▼

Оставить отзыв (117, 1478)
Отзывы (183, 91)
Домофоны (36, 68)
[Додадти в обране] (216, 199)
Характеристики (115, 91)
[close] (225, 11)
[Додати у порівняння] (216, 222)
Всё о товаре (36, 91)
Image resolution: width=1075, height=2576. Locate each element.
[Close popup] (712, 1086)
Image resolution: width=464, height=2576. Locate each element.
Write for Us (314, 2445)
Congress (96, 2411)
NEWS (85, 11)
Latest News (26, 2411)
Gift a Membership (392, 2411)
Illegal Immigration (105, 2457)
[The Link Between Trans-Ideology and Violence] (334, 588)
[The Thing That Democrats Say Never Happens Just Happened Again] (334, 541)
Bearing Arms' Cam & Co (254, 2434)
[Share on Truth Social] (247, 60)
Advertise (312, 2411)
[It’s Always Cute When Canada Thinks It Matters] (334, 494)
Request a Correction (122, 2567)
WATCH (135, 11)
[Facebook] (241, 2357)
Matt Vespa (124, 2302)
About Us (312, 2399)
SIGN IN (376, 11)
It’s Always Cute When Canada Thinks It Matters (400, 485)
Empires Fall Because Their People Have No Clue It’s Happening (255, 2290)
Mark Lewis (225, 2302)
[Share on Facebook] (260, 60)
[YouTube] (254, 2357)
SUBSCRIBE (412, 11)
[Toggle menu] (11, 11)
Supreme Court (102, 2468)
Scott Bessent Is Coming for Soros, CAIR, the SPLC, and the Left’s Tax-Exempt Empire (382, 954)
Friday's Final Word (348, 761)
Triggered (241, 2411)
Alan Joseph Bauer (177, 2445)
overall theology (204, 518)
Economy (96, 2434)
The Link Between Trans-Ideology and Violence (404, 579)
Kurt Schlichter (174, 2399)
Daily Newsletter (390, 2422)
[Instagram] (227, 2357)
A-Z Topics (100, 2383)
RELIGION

▲

→ **Activity**: Check the records above and copy each line that has the string "width".

→ **Output of the exercise**:
Image resolution: width=1075, height=2576. Locate each element.
Image resolution: width=464, height=2576. Locate each element.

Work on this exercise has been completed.